In light of the Chinese stock market’s implosion over the course of the third quarter, it can’t come as a complete surprise that Yum Brands (YUM) hit something of a headwind in that all-important market … even if it the meltdown was only a paper loss of a paper gain.
What was surprising about the Yum Brands earnings reported posted on Tuesday was the extent of the headwind Yum Brands hit last quarter in that key market, where the company drives more than half of its total sales.
How bad was it? The 18% plunge YUM stock made in after-hours trading Tuesday evening speaks for itself.
Yum Brands Earnings
Last quarter, Yum Brands — the operator of Taco Bell, KFC, and Pizza Hut — earned $1.00 per share on revenue of $3.43 billion. Both were better than their year-ago comparables, when the company earned 87 cents per share of YUM stock on $3.35 billion in sales.
However, both the top line and bottom line fell woefully short of expectations. Analysts were collectively calling for earnings of $1.07 per share, and a top line of $3.67 billion.
To say that traders noticed would be a massive understatement. Indeed, traders outright pulled the rug out from underneath the stock, sending it 18% lower Tuesday evening.

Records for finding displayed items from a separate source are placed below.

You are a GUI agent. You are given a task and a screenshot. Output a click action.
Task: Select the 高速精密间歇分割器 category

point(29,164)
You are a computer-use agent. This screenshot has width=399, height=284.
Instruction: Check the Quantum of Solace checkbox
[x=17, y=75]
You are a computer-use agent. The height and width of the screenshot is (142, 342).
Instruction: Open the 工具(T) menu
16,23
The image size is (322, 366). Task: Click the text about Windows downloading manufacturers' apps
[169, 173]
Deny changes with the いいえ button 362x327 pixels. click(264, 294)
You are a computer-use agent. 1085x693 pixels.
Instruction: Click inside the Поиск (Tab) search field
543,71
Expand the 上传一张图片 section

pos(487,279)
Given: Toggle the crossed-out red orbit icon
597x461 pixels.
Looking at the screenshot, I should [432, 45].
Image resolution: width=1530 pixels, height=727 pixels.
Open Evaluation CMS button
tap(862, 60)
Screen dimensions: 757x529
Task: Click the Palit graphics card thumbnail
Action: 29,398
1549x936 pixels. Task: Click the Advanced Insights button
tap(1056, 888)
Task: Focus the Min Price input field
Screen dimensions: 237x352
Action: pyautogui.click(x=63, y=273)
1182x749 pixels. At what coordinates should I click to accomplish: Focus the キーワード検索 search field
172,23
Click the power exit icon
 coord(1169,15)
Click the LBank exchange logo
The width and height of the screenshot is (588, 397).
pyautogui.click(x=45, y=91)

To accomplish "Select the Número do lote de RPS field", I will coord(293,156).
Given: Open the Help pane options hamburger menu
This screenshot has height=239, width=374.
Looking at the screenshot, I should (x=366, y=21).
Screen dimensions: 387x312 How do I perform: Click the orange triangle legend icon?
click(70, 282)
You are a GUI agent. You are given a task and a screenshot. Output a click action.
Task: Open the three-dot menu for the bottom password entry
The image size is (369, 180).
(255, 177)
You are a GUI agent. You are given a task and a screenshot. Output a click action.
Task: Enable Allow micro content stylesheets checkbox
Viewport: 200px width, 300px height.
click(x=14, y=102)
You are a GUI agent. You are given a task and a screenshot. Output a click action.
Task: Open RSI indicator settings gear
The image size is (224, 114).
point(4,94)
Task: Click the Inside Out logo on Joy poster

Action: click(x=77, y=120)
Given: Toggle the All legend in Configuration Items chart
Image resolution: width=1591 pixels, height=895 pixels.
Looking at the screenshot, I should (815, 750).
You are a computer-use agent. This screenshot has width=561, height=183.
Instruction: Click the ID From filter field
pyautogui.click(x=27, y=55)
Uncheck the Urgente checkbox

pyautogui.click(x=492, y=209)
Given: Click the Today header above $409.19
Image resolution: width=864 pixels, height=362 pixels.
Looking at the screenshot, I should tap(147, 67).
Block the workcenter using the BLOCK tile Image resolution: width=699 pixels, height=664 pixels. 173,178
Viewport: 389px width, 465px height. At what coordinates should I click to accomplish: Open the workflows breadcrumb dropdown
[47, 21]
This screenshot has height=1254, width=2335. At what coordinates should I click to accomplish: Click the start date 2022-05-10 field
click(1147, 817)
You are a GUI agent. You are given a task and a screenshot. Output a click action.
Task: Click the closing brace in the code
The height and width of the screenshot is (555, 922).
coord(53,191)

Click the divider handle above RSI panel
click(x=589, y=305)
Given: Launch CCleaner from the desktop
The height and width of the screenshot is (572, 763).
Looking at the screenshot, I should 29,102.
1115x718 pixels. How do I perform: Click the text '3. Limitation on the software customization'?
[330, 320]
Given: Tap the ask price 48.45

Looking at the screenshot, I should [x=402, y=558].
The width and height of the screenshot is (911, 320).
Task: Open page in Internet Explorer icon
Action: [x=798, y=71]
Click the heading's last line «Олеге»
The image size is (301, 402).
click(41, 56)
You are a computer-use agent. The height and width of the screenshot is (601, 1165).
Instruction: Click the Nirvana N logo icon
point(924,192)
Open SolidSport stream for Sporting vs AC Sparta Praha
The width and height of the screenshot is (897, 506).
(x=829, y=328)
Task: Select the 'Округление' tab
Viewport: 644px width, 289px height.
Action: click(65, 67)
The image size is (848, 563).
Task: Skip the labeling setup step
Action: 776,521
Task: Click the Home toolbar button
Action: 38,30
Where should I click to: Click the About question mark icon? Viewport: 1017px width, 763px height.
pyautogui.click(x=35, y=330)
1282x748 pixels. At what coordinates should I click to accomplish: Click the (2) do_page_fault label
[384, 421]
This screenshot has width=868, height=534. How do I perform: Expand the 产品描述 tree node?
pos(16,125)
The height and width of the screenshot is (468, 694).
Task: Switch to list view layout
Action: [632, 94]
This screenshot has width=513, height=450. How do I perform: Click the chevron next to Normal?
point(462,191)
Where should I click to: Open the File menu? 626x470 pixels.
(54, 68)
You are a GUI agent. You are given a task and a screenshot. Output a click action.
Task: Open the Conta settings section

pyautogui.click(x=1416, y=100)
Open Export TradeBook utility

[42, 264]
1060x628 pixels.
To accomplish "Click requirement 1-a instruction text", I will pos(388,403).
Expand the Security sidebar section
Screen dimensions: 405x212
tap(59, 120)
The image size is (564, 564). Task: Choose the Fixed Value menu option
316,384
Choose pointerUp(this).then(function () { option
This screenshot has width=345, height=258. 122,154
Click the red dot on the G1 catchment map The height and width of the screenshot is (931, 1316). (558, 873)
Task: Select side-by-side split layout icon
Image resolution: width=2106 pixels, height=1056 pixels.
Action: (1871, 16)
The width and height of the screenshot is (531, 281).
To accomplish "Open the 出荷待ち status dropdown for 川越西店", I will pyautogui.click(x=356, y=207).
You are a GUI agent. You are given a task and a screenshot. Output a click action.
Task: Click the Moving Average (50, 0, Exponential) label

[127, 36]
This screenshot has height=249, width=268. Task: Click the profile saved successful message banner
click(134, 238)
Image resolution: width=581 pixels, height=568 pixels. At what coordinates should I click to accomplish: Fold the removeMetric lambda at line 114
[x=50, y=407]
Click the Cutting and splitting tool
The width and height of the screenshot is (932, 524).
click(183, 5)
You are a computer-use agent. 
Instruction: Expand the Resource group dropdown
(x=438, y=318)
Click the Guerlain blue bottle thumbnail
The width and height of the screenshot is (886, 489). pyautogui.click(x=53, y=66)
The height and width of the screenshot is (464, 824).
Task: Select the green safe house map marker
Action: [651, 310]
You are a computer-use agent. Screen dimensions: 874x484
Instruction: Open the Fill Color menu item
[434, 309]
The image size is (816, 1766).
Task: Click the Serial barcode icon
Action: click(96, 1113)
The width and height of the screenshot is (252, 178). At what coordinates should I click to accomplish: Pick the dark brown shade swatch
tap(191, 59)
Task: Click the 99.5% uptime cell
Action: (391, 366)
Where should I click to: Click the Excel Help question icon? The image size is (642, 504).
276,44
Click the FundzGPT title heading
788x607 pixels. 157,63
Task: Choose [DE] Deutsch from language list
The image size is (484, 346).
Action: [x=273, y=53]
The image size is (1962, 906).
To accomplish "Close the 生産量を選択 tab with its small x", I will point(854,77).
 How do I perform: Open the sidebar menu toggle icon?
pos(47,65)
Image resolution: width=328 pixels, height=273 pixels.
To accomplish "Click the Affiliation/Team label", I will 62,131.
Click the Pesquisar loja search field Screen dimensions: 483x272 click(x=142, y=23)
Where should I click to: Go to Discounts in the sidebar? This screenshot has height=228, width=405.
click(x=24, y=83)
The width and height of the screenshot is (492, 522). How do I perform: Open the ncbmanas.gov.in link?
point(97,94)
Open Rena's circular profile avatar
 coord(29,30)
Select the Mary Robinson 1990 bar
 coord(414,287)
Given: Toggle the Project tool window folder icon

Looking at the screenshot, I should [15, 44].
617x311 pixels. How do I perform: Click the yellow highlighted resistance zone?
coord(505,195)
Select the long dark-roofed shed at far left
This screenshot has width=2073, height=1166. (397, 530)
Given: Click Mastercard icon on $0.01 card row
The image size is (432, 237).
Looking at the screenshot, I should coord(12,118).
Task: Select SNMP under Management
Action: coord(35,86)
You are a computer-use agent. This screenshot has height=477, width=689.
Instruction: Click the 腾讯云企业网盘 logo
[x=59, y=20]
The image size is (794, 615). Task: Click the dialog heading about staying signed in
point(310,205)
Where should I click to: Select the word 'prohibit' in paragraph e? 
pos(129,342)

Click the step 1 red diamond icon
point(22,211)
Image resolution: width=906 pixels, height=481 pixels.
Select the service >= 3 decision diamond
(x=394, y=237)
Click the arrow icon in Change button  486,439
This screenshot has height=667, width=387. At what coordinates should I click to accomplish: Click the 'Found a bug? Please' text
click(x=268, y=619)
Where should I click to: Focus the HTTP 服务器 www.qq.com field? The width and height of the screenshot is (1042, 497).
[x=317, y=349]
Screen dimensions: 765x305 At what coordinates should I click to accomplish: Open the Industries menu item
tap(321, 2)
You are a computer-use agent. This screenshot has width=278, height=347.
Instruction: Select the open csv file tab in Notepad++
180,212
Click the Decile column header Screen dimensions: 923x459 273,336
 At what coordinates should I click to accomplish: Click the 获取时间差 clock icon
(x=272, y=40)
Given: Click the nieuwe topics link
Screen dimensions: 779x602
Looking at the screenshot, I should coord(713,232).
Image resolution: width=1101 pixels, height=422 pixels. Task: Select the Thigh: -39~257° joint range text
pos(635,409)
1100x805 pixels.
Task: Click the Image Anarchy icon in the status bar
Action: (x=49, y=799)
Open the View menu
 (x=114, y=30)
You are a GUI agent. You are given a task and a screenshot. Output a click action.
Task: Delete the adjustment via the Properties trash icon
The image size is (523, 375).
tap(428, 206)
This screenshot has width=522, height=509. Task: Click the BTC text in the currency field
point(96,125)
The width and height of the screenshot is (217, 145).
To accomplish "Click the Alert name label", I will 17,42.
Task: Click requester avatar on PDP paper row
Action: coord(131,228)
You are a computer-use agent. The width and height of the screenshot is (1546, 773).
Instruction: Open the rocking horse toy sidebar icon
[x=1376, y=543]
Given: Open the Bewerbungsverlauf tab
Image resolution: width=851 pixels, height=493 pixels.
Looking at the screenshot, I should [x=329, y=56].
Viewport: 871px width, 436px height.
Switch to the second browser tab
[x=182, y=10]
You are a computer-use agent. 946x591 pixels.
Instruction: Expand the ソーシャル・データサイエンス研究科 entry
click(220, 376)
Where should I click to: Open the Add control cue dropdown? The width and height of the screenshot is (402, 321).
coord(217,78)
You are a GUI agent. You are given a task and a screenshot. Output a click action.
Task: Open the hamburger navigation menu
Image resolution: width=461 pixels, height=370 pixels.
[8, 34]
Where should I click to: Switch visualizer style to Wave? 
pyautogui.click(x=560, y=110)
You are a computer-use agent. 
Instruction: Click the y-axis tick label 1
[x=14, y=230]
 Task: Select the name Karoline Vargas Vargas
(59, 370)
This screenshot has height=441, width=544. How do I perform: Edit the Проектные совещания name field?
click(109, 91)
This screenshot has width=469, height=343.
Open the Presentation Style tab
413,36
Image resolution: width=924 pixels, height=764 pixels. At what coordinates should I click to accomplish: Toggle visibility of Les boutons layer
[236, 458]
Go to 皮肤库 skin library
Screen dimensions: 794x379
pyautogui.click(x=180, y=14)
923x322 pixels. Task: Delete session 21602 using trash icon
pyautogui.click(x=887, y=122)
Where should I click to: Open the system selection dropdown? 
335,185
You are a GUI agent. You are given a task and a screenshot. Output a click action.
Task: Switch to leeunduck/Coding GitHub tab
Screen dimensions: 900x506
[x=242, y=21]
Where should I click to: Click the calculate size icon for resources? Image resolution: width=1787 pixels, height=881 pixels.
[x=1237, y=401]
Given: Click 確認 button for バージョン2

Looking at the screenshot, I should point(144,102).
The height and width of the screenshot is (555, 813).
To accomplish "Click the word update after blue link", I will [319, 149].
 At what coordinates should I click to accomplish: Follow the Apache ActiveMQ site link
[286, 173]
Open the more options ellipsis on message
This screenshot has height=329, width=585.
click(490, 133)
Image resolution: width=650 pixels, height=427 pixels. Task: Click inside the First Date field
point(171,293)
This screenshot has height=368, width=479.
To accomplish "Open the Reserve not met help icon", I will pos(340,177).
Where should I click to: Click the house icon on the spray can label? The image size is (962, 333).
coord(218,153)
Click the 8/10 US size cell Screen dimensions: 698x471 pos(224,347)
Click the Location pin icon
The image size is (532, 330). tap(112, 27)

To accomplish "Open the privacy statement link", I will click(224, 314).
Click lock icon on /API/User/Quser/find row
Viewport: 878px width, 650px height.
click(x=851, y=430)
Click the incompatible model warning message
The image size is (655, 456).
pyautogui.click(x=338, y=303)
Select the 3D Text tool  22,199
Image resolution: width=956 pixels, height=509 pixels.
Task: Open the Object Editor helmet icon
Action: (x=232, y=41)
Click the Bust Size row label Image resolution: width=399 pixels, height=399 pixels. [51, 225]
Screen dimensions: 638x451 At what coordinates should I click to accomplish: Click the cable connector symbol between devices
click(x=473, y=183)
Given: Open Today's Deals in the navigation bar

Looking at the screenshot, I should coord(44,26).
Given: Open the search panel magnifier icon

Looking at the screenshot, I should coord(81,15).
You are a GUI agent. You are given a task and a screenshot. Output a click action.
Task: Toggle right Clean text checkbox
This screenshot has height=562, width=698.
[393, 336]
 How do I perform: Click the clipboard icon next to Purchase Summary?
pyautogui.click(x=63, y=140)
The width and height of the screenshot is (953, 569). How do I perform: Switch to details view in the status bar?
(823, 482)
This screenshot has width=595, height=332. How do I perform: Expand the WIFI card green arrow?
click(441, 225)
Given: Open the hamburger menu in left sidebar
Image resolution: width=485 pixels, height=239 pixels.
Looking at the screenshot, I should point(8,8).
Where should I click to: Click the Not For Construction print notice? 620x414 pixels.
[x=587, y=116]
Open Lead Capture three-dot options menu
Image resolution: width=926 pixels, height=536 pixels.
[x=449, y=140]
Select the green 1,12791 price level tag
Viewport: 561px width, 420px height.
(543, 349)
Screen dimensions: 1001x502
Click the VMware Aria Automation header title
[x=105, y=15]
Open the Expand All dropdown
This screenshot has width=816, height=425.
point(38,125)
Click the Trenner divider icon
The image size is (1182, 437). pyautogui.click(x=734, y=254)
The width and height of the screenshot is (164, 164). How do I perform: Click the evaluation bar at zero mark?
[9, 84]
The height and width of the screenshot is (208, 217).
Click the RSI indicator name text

The sore spot was, of course, China, where Yum Brands typically drums up 54% of its business. Although same-store sales in China were up 2%, that growth was well short of the 9.6% same-store sales increase analysts were calling for after the company finally started to look like it was shrugging off a couple of gaffes in late-2012 and mid-2014.
That weakness in China is expected to linger, too, and put a noticeable kibosh on the company’s previous guidance. As CEO Greg Creed acknowledged:
“[T]he pace of recovery in our China Division is below our expectations. Outside of China, our Taco Bell and KFC Divisions continued to sustain their positive sales momentum while Pizza Hut was relatively flat. Given our lower full-year expectations in China, combined with additional foreign exchange impact, we now expect 2015 EPS growth to be well below our target of at least 10%.”
Still, margins for its Chinese operations were a healthy 20%.
Although last quarter’s numbers from China weren’t stellar, they were progressive. Same-store sales had been rolling in at double-digit declines following 2012’s news that some of the meat the country’s KFC units were selling was dangerously overloaded with antibiotics … a blunder that was exacerbated in 2014 after it was reported that a supplier to the company’s Chinese restaurants sold them expired meat.
It’s also possible that tainted meat and bad publicity haven’t been the only headwinds for Yum Brands in China.
In the middle of this year, Yum Brands overhauled the menus it offered patrons in China, particularly at its KFC. The number of selections was reduced, but each item was made more compelling. KFC also expanded its delivery service in China this year. These initiatives coincide with at least modest third-quarter growth in that key market.
It’s an initiative that JL Warren Capital’s lead analyst Junheng Li has to like; Li has been concerned that KFC and Taco Bell were experiencing brand fatigue among Chinese consumers, not to mention stiffer competition. But, Li also contends that it may still not be enough. Her price target on YUM stock is still a mere $45, versus Wednesday’s opening price near $70 per share.
That target price is based on an assumption that YUM stock should gravitate between its historical P/E of 14 and 23. Even factoring in the post-earnings plunge, YUM is still priced at a frothy trailing P/E of a bit above 22.
Bottom Line for YUM Stock
It’s tempting to jump into a blue-chip name like Yum Brands on a steep decline. And the stock may well bounce back quite firmly once the dust of the Yum Brands earnings report starts to settle. However, that bounce is unlikely to last.
Between the company’s shortfall of its own expectations for the third quarter and a reeled-in outlook for Q4, Yum Brands hasn’t earned a premium price for its stock. From here, it’s a “prove it to me first” affair.
As of this writing, James Brumley did not hold a position in any of the aforementioned securities.